Arbuthnot, John
Arbuthnot, John
(b. Arbuthnot, Kinkardineshire, Scotland, 29 April 1667; d. London, 27 February 1735)
mathematical statistics.
The son of a Scottish Episcopal clergyman, Arbuthnot studied at Aberdeen, took his doctor’s degree in medicine at St. Andrews in 1696, and settled in London in 1697. He was elected a fellow of the Royal Society in 1704 and was appointed a physician extraordinary to Queen Anne in 1705 (he became ordinary physician in 1709). The Royal College of Physicians elected him a fellow in 1710.
Arbuthnot wrote a few scientific and medical essays, but he became especially famous for his political satires. He was a close friend of the wits and literary men of his day: with Swift, Pope, John Gay, and Thomas Parnell he was a member of the Scriblerus Club. Of the characters in his political novels, the one that has survived is John Bull.
Arbuthnot was well acquainted with the theory of probability. It is certain that he published an English translation of Christian Huygens’ De ratiociniis in ludo aleae (probably to be identified with a work said to have appeared in 1692, and with the first edition of part of an anonymous work that appeared in a fourth edition in 1738 in London under the title Of the Laws of Chance...). His scientific importance, however, resides in a short paper in the Philosophical Transactions of the Royal Society, which has been taken as the very origin of mathematical statistics. Entitled “An Argument for Divine Providence, Taken From the Constant Regularity Observ’d in the Birth of Both Sexes,” it begins:
Among innumerable footsteps of divine providence to be found in the works of nature, there is a very remarkable one to be observed in the exact balance that is maintained, between the numbers of men and women; for by this means it is provided, that the species never may fail, nor perish, since every male may have its female, and of proportionable age. This equality of males and females is not the effect of chance but divine providence, working for a good end, which I thus demonstrate.

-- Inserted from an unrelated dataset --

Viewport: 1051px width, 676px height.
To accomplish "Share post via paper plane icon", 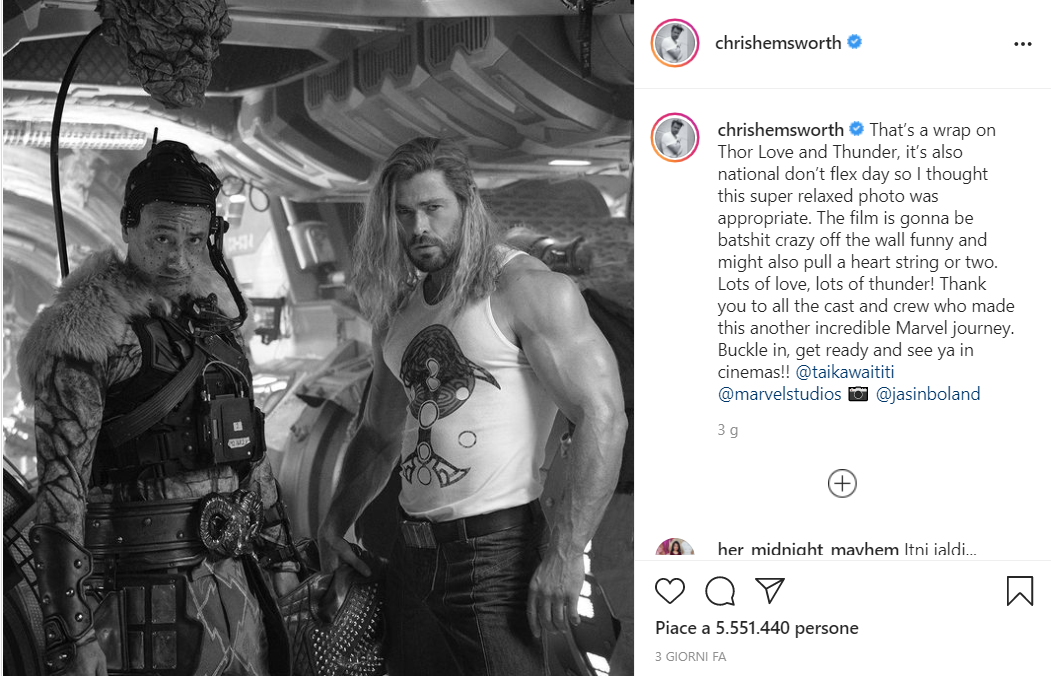I will [769, 590].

He first shows by numerical examples that if sex is determined by a die with two sides, M and F, it is quite improbable that in a large number of tosses there will be as many M as F. However, it is also quite improbable that the number of M will greatly exceed that of F. Nevertheless, there are more male infants born than female infants—clearly through divine providence—to make good the greater losses of males in external accidents. In every year from 1629 to 1710, there were more males christened in London than females—as if 82 tosses of the die would all show M. Such an event has a very poor probability: 2-82. Therefore it cannot have been produced by chance; it must have been produced by providence.

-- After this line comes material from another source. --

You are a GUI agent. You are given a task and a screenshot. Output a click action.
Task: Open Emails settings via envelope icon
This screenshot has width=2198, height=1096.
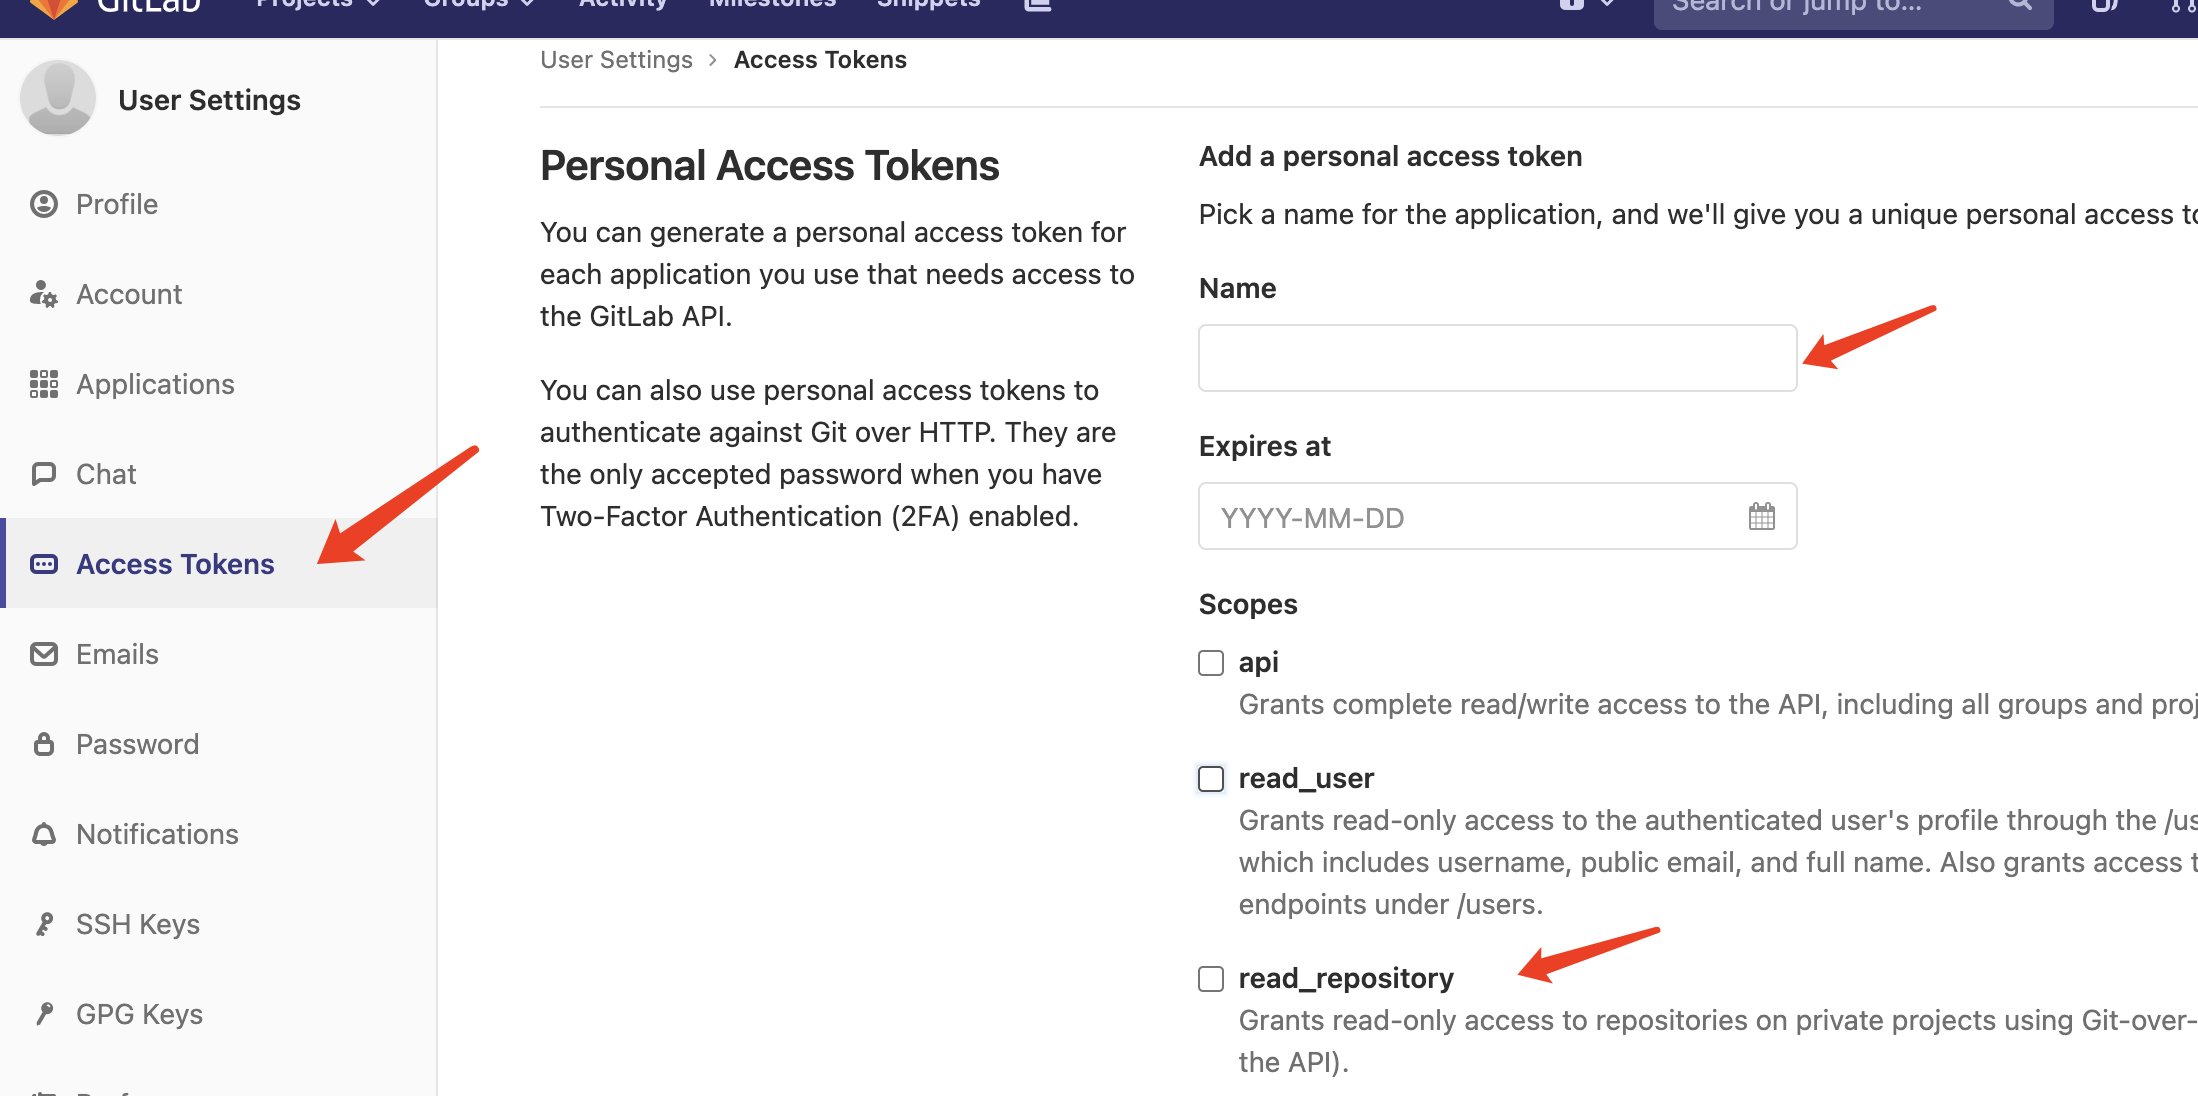point(44,654)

Arbuthnot’s argument is the first known example of a mathematical statistical inference and, in fact, is the ancestor of modern statistical reasoning. It immediately drew the attention of Continental scientists, particularly the Dutch physicist’s Gravesande, as is shown by contemporary correspondence. Daniel Bernoulli used it in 1732 to show that it could not be by chance that the planetary orbits are only slightly inclined to the ecliptic. In 1757 John Michell proved the existence of double stars by showing that stars are found close to each other more often than mere chance would allow.
Condorcet applied the argument to test the veracity of the tradition of Roman history that seven kings had reigned for a total of 257 years. Laplace, in his classic work, reconsidered such applications and added many new ones. This crude argument, although now greatly refined, is still the basis of statistical inference.
BIBLIOGRAPHY
Arbuthnot’s major paper, “An Argument for Divine Providence, Taken from the Constant Regularity Observ’d in the Birth of Both Sexes,” is found in Philosophical Transactions of the Royal Society, 27 (1710–1712), 186–190.

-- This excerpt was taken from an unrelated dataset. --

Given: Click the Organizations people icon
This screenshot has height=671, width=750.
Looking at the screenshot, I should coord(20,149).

See also G. A. Aitken, The Life and Works of John Arbuthnot (Oxford, 1892); L. M. Beattie, John Arbuthnot (Cambridge, Mass., 1935); Daniel Bernoulli, in Recueil des piéces qui ont remporté le prix double de l’Académie Royale des Sciences, 3 (1734), 95–144; M. J. A. N. C. le Marquis de Condorcet, in Histoire de l’Académie (Paris, 1784), pp. 454–468; Hans Freudenthal, “Introductory Address,” in Quantitative Methods in Pharmacology (Amsterdam, 1961), and “De eerste ontmoeting tussen de wiskunde en de sociale wetenschappen,” in Verhandelingen van de Koninklijke Vlaamse A kademie, Klasse Wetenschappen, 28 (1966), 3–51; W. J. ’s Gravesande, Oeuvres philosophiques et mathémaiques, II (Amsterdam, 1774), 221–248; P. S. Laplace, Théorie analytique de la probabilité, 2nd ed. (Paris, 1820); John Michell, in Philosophical Transactions of the Royal Society, 57 , no. 1 (1767), 234–264; and I. Todhunter, A History of the Mathematical Theory of Probability (Cambridge, 1865; repr. New York, 1949).